Action item » Only the pictures should be dropped; every line of the data must come back exactly as written.

⟨

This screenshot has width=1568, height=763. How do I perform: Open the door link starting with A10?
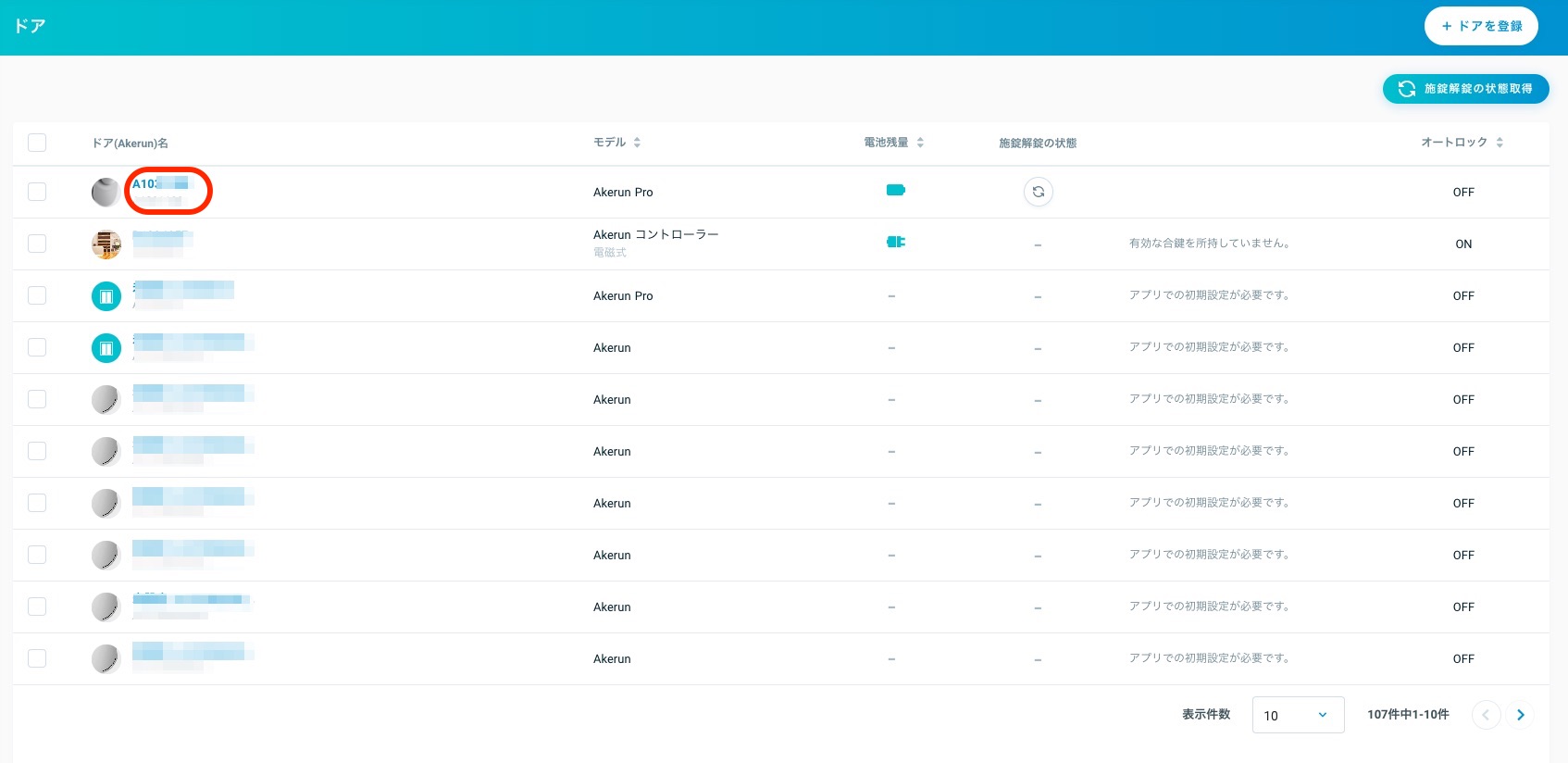[160, 183]
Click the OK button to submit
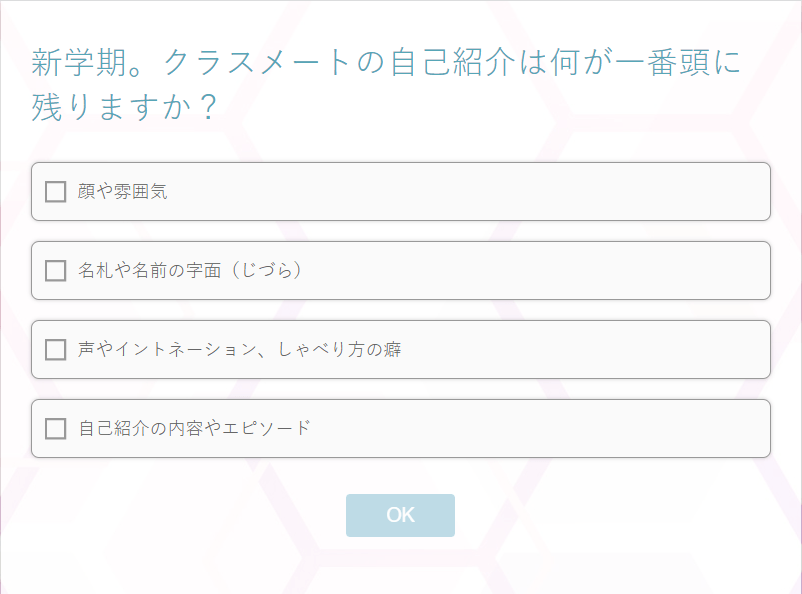The image size is (802, 594). [x=400, y=515]
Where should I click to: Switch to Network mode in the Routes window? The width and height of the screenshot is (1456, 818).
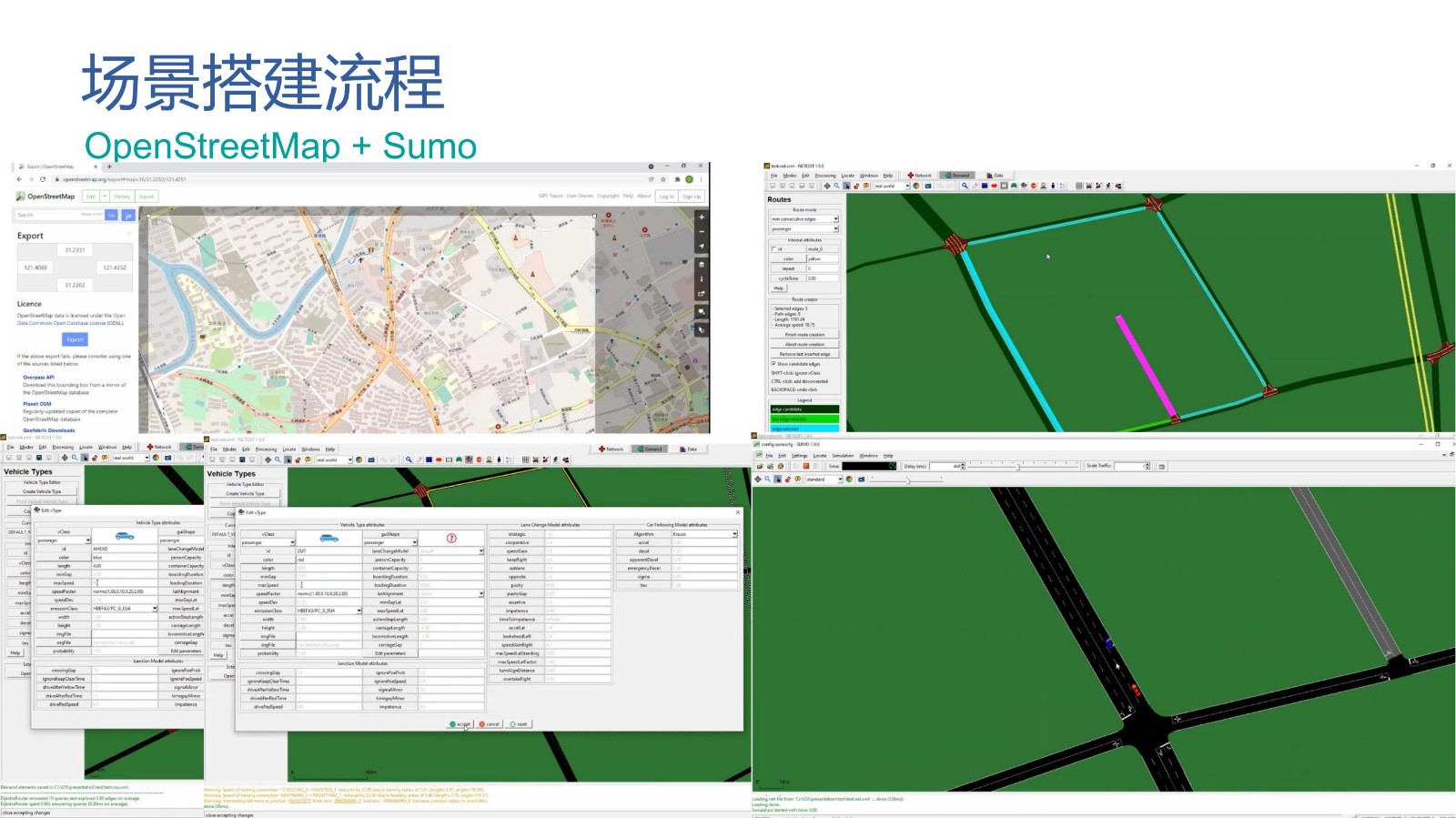(919, 176)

⟩

Exercise response »
This screenshot has width=1568, height=763. How do I perform: Open the door link starting with A10?
[160, 183]
Click the OK button to submit
The image size is (802, 594). [x=400, y=515]
Where should I click to: Switch to Network mode in the Routes window? The width and height of the screenshot is (1456, 818).
(919, 176)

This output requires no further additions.